Well I feel stupid, I actually have the frog mats and didn't even think of using them for cheese, I've been using them for nuts and other small stuff but obviously they would be great for cheese!

I'll break out the ol' sandblaster and give the mailbox a good cleaning out, then run some beads of high temp silicone on all the seems and one across the floor at the door to create a sort of bathtub for the condensate, that way It will stop dripping out.  After I finish smoking I'll clean up the mailbox with paper towels and run my fan on high for a day or so to dry out the piping.


----------



## hooked on smoke (Apr 16, 2016)

Thanks Setesh and everyone else. I'm on it. I love a new toy.


----------



## wade (Apr 17, 2016)

Hi Setesh

Keeping a good flow of air through the unit is key to minimising condensation however you will never eliminate it all. As the inside of in the mailbox generator will almost always be warmer than the outside the walls will usually be cooler and so water and tar will condense.
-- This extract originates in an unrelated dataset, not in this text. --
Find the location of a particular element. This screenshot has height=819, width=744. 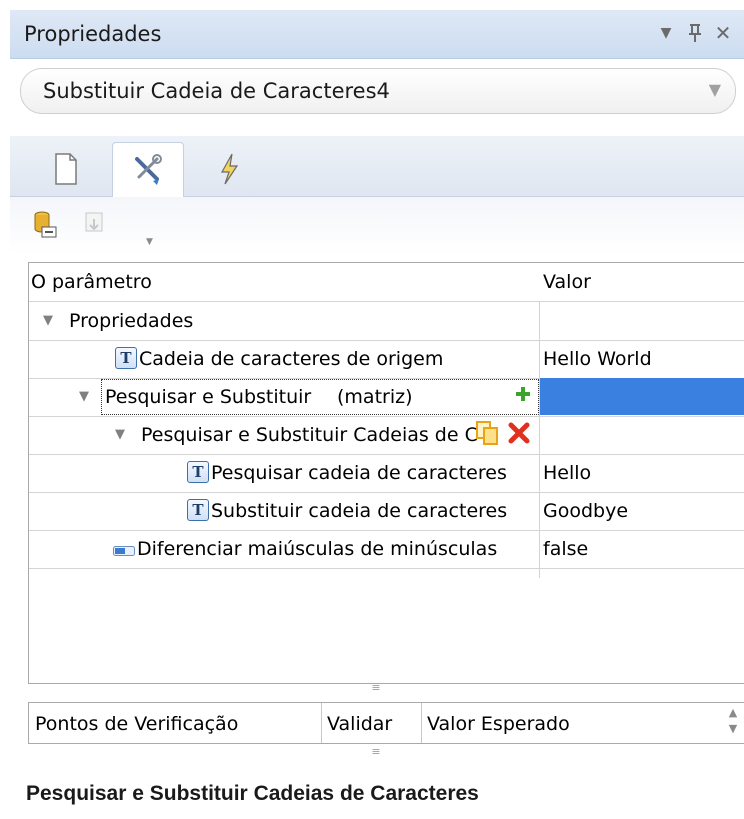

The pellets actually burn so slowly so that with your fan assisted flow you should not have a problem keeping them alight. The mailbox mod does have a design flaw though that does not help keep the pellets burning. As the burn of the pellets switches through 180 degrees at each turn, when burning towards the smoke outlet the natural air flow is helping to pre-heating the pellets in front of it and leaving ash behind - whereas when it is burning away from the smoke outlet (towards the air intake) the heat flow is back towards the already burned ash. Under ideal conditions this would not cause a problem however in blustery conditions or in colder weather it can make the burn less reliable - especially at higher altitudes. I initially had this problem and it was resolved by turning the AMNPS through 90 degrees so that the burn was always towards the smoke exit and away from the air intake. This isn't practical though I don't think in a mailbox.













AMNPS Burn.jpg



__ wade
__ Feb 4, 2014






As you found, drying the pellets in an oven or microwave first certainly helps.

Hardwood pellets do produce a lot less tar than softwoods, however they do still produce a lot. With good air flow a good proportion of the tar will pass right through the smoking chamber however you will always get some condensing. It is obviously better for it to condense in the mailbox than in the smoker.

Wow! 25 hours for cheese is a long time!

I avoid the grill marks on my food by placing them on wire cake cooking racks on top of the grill racks. They are cheap and easy to wash. As Dave mentioned the Q-Matz would work well too.

Great pictures - Thanks for sharing


----------